UserRepository.findByIdis far easier to work with thandb.query("SELECT...") - Tests — AI can verify its own changes. Tests also function as specifications
What I've Noticed When Actually Coding with AI
When developing with Claude Code, I've come to feel that AI "knows" the layer structure but "doesn't necessarily follow it."
For example, if you instruct it to "add data persistence logic to the use case," the AI will dutifully comply and directly write localStorage operations inside the Use Case. AI generates "code that works efficiently" from context, but it doesn't spontaneously consider "is this code in the right layer?"
This is where code review does its job. A human reviewer pointing out "the use case is doing repository-level processing" lets you catch layer violations in AI-generated code. This experience was what prompted me to organize my thoughts on Clean Architecture again.
Also, as a practical DIP application in AI-driven development, layer separation without interfaces is a viable middle ground.
// Formal DIP: interface + implementation class (orthodox approach)
interface ItemRepository { load(): Item[]; save(items: Item[]): void }
class LocalStorageItemRepository implements ItemRepository { ... }
// Practical separation: separate layers with static classes (no interface)

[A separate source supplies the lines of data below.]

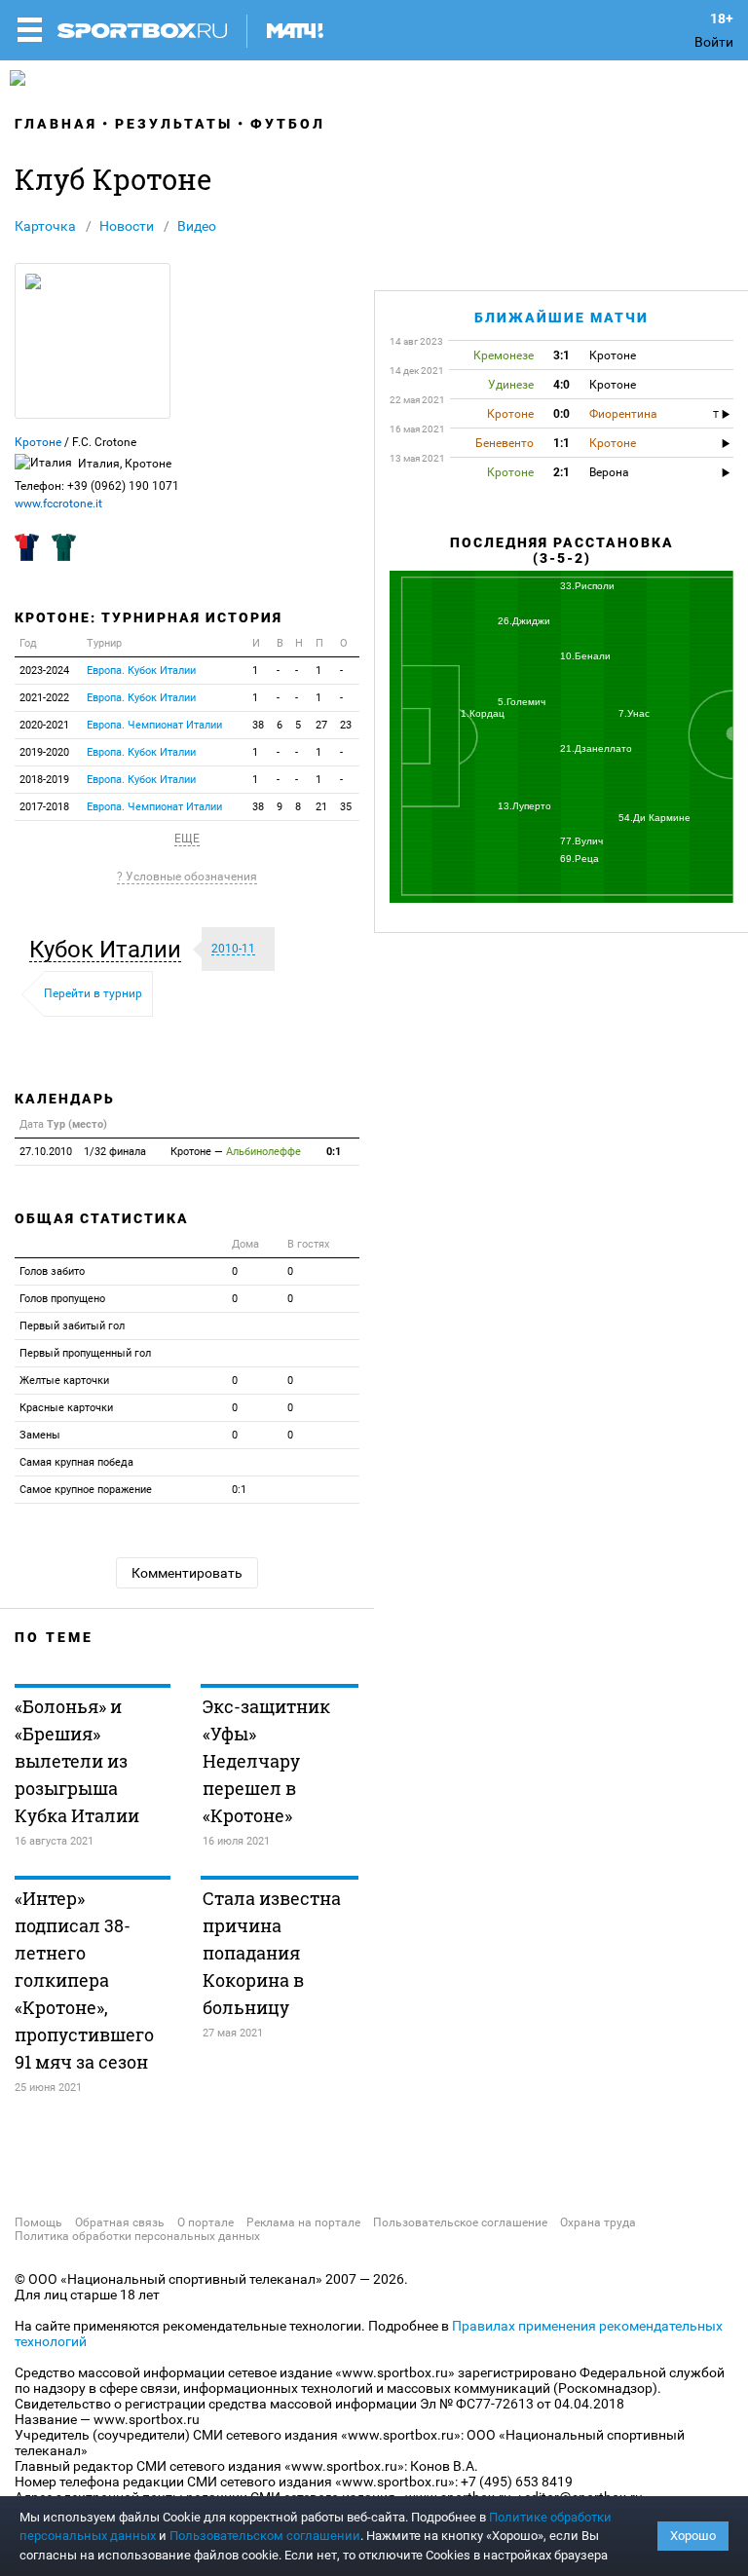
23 (346, 725)
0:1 (333, 1151)
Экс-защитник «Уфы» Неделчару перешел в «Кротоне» (266, 1761)
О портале (205, 2222)
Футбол (287, 123)
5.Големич (521, 701)
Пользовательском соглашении (264, 2535)
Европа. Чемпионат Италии (154, 725)
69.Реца (579, 858)
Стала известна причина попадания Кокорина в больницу (272, 1952)
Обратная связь (120, 2222)
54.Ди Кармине (654, 817)
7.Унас (634, 713)
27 (321, 725)
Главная (56, 123)
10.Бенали (585, 656)
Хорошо (693, 2535)
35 (346, 807)
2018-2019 (44, 779)
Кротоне (38, 442)
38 (258, 725)
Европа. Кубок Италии (141, 670)
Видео (196, 226)
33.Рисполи (587, 585)
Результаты (174, 123)
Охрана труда (598, 2222)
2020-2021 (44, 725)
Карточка (45, 226)
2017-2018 (44, 807)
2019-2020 (44, 752)
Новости (126, 226)
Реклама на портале (303, 2222)
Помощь (38, 2222)
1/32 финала (82, 1151)
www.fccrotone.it (58, 503)
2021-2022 (44, 697)
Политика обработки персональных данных (137, 2236)
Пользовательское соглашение (460, 2222)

class ItemStore { static load(): Item[] { ... }; static save(): void { ... } }
class ItemUsecase { static list(): Item[] { return ItemStore.load() } }
The latter is not strict DIP, but the essence of separating business logic from data access is preserved. For cases with light testing and extensibility requirements — such as frontend local state management — this level of granularity is often sufficient.
Since AI generates boilerplate quickly, the drawback of "writing interfaces is tedious" is largely eliminated. Whether to adopt formal DIP is best decided based on the project's testing strategy and extensibility requirements.
Summary
| Concept | In a nutshell |
|---|---|
| Clean Architecture | Layered structure. Outer → inner dependencies. Protects business logic |
| SOLID | 5 design principles. Guidelines for maintainability, flexibility, and testability |
| DIP | A mechanism that depends on abstractions and inverts the direction of dependency |
| Repository | A representative example of applying DIP to data access |
| ORM | Abstraction of DB operations. Double abstraction with Repository requires judgment |
These patterns remain valid in AI-driven development in 2026. However, the principle that you should adjust the level of application based on the complexity of the project doesn't change.
Simple CRUD API → Flat structure, Repository pattern not needed
Medium-sized app → Service layer + Repository, light separation
Complex domain → Clean Architecture + DDD delivers its value
Just because it's the AI era doesn't mean you need to adopt Clean Architecture, nor do you need to abandon it. AI tools amplify the structure you've chosen — clean code becomes cleaner, messy code gets messy faster.